Collection entries:
%%
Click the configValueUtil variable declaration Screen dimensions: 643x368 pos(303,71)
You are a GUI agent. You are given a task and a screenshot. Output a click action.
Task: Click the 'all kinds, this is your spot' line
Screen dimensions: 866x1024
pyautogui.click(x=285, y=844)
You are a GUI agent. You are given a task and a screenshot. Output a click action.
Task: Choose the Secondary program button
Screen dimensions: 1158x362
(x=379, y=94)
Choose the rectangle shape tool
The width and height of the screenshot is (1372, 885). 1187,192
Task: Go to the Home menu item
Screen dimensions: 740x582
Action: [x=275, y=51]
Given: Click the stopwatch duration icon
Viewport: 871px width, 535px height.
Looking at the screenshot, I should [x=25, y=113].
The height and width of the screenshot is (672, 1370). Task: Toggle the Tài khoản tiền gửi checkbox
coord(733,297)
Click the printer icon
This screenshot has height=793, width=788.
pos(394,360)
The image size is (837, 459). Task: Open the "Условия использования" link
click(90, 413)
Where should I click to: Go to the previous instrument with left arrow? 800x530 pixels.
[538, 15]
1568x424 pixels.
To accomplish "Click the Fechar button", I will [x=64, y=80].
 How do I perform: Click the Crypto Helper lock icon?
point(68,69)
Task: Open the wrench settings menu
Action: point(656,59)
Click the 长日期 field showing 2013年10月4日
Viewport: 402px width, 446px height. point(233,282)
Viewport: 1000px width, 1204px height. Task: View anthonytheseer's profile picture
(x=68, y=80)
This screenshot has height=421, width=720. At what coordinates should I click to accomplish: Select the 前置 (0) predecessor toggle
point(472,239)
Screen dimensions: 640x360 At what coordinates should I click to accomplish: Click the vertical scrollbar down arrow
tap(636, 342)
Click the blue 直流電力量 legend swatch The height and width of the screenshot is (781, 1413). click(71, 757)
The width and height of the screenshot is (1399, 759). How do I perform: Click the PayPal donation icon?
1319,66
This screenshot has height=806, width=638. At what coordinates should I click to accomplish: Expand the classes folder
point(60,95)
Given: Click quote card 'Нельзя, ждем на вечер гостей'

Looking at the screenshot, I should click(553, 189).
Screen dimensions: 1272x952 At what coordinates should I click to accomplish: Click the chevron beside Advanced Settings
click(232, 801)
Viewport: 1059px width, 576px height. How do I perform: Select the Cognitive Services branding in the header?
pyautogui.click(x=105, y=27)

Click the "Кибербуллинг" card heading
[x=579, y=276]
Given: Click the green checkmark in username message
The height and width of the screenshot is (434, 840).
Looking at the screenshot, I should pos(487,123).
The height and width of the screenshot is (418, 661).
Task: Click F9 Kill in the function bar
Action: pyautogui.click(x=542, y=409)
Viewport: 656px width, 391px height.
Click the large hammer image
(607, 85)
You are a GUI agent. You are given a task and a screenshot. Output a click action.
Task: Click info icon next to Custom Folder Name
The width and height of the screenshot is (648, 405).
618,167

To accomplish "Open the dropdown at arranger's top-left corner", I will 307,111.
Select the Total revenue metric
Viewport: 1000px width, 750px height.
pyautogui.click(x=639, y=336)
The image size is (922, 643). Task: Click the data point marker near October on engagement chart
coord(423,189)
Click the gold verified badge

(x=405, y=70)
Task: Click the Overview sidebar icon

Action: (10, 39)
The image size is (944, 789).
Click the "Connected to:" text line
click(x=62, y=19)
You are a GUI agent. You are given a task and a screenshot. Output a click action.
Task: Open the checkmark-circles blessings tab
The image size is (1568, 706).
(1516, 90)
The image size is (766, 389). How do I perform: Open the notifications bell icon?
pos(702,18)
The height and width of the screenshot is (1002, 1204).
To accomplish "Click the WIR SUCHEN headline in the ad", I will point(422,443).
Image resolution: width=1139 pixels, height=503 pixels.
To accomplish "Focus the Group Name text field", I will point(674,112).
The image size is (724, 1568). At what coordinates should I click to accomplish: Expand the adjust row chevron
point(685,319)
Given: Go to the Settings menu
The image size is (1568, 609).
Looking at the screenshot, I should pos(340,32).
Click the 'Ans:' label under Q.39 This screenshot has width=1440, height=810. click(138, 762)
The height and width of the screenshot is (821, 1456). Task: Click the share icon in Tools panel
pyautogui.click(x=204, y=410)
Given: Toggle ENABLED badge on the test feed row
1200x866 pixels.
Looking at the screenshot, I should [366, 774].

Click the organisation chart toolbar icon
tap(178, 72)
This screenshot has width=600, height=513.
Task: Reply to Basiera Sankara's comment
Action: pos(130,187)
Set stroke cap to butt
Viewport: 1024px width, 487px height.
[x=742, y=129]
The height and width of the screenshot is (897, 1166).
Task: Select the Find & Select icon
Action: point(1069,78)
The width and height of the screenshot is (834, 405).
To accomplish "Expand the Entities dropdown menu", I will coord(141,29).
%%
### [WHAT YOU HAVE TO DO]
Could you state how many lines of the data include the word "button"? Only the number is needed.

### [TASK ANSWER]
2